There is no reason to believe that it won't lead to more or better indie games, either.
While I should refrain from posting stuff late at night when the brain is tired, i don't think the Ouya is going to be a panacea of gaming. It's another option that's fresh-other than being promoted as an "indie" platform there's no real predisposition on it (not a kiddie console, not an FPS haven, not a Blu-ray player that plays games...I kid, I kid..). In my mind I see it as a VCS or an NES as it has the potential of playing a variety of different genres, something that hasn't been the norm in quite a while in the mainstream circuit.
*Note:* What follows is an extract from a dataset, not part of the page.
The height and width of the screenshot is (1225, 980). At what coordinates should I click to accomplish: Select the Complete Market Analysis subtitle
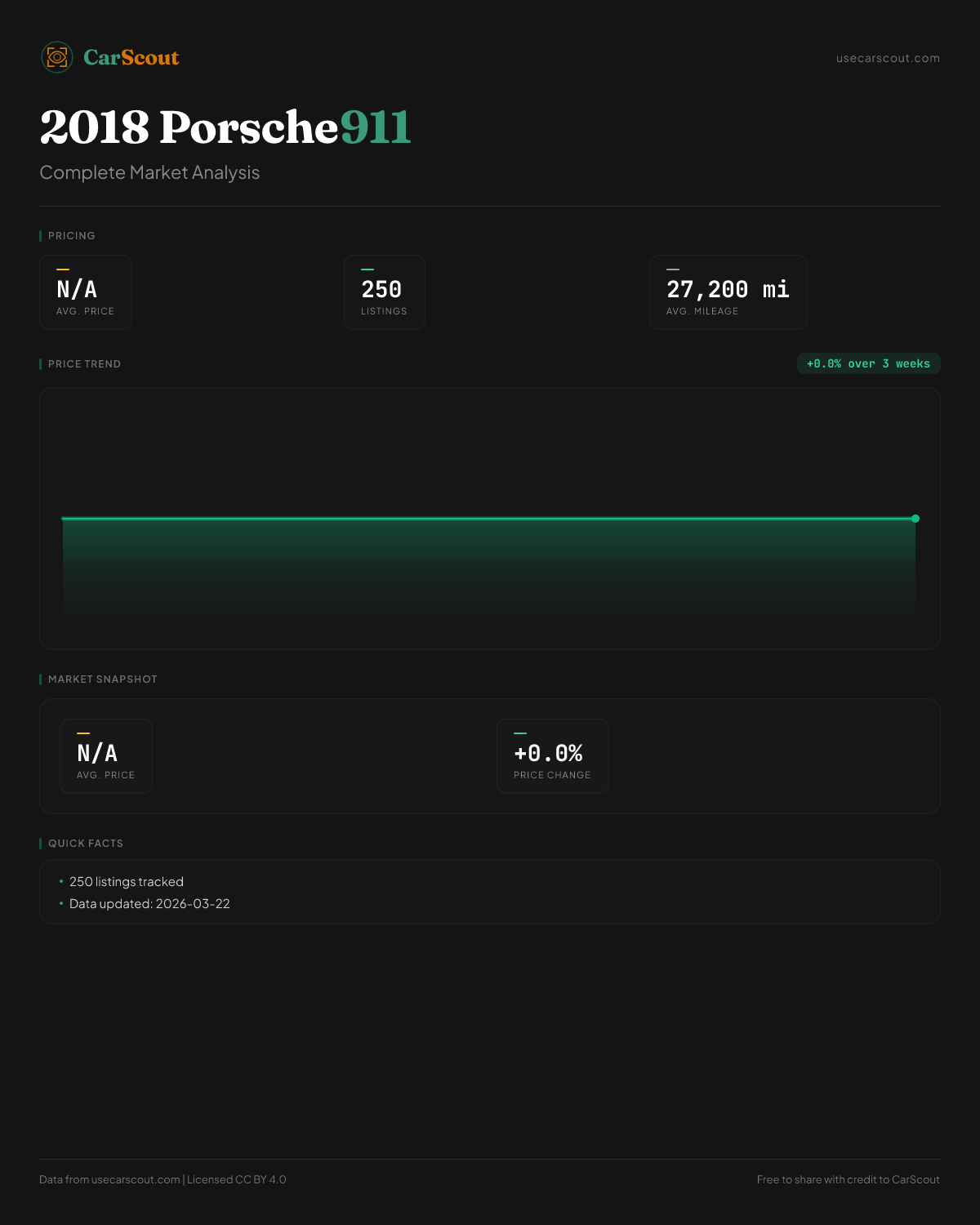click(149, 173)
And you're right, I could have tossed that cash to a bunch of indie developers but at the end of the day I'm more console gamer than PC gamer. I like to hop on the couch or slide into my old rocking chair to play my games on a TV with a controller. Maybe it's just the "old way of thinking" but I see my computer as a work device more so than entertainment. I'm more likely to balance my checkbook, tinker with some video or just surf the web than play a game. I know that's all my doing but that's how my mind works sometimes.
I realized in that the hardware specs of the Ouya are pretty much what you find in a tablet, I'm not big on handheld gaming either. I have two games on my iPhone and a DS that doesn't see much action these days except for when I get a bout of insomnia.
And why couldn't this system kick indie development in high gear? Gaming on a tv, and not just hooking up a smartphone to your widescreen or even your laptop, is what I think is considered the "big time", like an actor going from community theater to Broadway. Here's some decent hardware that's standard with no real voodoo needed or an expensive dev kit required. If a game like Minecraft can burn up XBLA, purchased by people who could probably have gotten the superior computer version, what's to say other quality titles couldn't do the same on a dedicated platform?